Beitritt war Beschluss der Volkskammer

Meinungen auch aus dem Publikum: Der Dresdner Pfarrer Christian Mendt erinnerte daran, dass es 1990 schwierig gewesen sei, in den eigenen Reihen Menschen zu finden, die bereit waren Verantwortung zu übernehmen. Eine andere Stimme wehrte sich gegen das Denken in den Kategorien von Ost und West,  und es seien „viele gute Leute“ aus dem Westen dabei gewesen. Dennoch, im Jahr 2016, befand der Filmemacher Olaf Jacobs, sei deutlich zu spüren, dass die Einheit durch Beitritt zum Geltungsbereich der Bundesrepublik zustande gekommen sei, was wiederum, wie der Direktor der Landeszentrale klarstellte, die gewählte Volkskammer der DDR beschlossen habe.

Weichen für die Zukunft stellen

Auseinandersetzung mit Personalentscheidungen und Prozessen der Wendezeit, die bis heute massiv nachwirken auf der einen Seite wurde in Plauen diskutiert, der Blick in die Zukunft als notwendige Antwort andererseits.    

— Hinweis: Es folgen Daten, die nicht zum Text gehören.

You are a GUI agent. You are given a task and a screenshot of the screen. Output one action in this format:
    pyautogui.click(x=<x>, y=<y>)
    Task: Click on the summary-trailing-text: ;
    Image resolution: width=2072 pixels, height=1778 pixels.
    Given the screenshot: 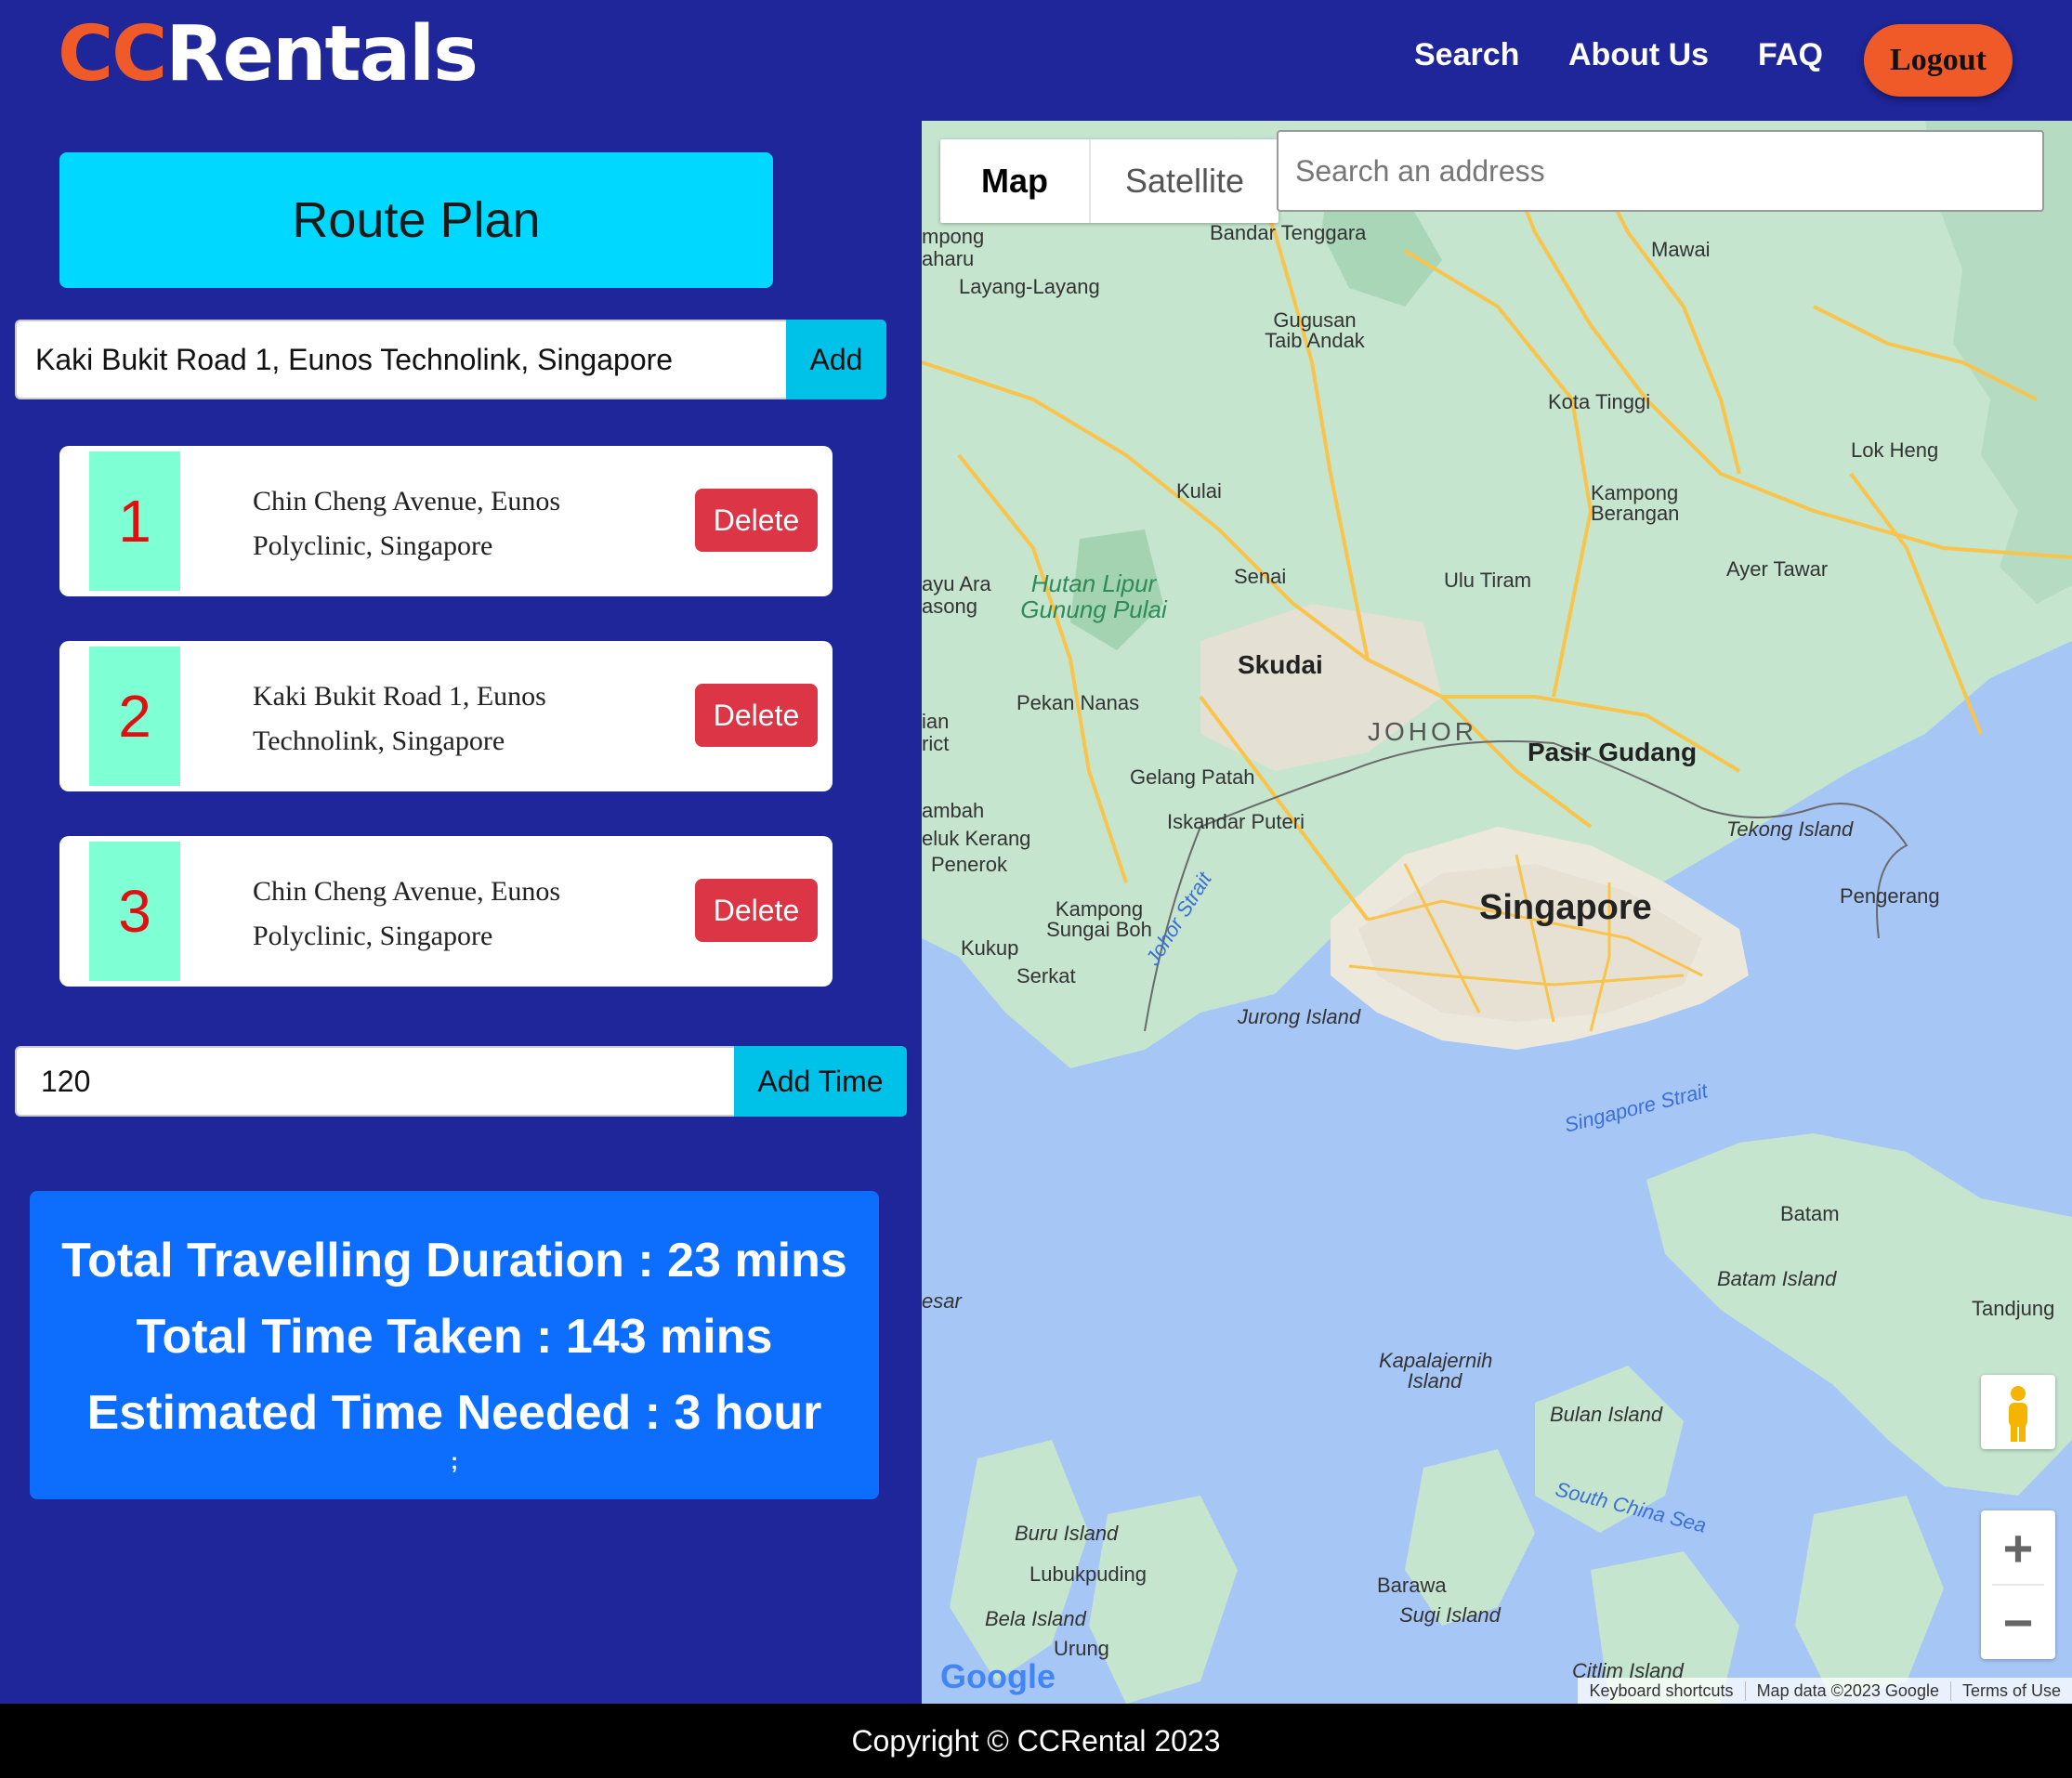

„Wir müssen den Mut haben, die Bilder, die wir gegenseitig voneinander haben, loszulassen“ (Justus Ulbricht). Das gesamt Land sei gefordert, man müsse fragen, ob wir eine gemeinsame Leitkultur entwickeln wollen. Nicht die Opfermentalität sei zu bestärken, sondern vielmehr müssten Weichen für die Zukunft gestellt werden. Man müsse dafür sorgen, dass die jungen, talentierten Leute nicht abwanderten. Frank Richter hofft, dass der Film einen Lernprozess in Gang setzt. Wer beherrscht den Osten?“ stelle eine einfache Frage, doch die Antworten auf einfache Fragen seien oft schwierig. Er widersprach den landläufigen Urteilen etwa über eine Parteiendiktatur („keine Parteiendiktatur, auch wenn eine Parteiendominanz“, Parteien wirkten laut Grundgesetz mit an der Meinungsbildung und seien Organisationen, die sich viel zumuteten,  „lassen Sie uns die Parteien nicht schlecht machen“), mangelnde Mitsprachemöglichkeiten der Bevölkerung („das stimmt nicht“, es gebe viele Möglichkeiten, aber „es ist eben kompliziert, sie wahrzunehmen“) oder über den Frust, der sich in einer niedrigen Wahlbeteiligung niederschlage (daraus lasse sich nicht folgern „dass die Leute nicht mit der Ordnung zufrieden sind.“).

„Wenn der Film erreicht“, so Richter „dass sich der Osten emanzipiert, dann ist es gut“.

Damit sind dem Film viele Zuschauer zu wünschen: zur Vorpremiere mit Diskussion in Dresden am 30.Mai., zur Ausstrahlung des ersten Teils im MDR am 31.Mai und des zweiten Teils am 6. Juni.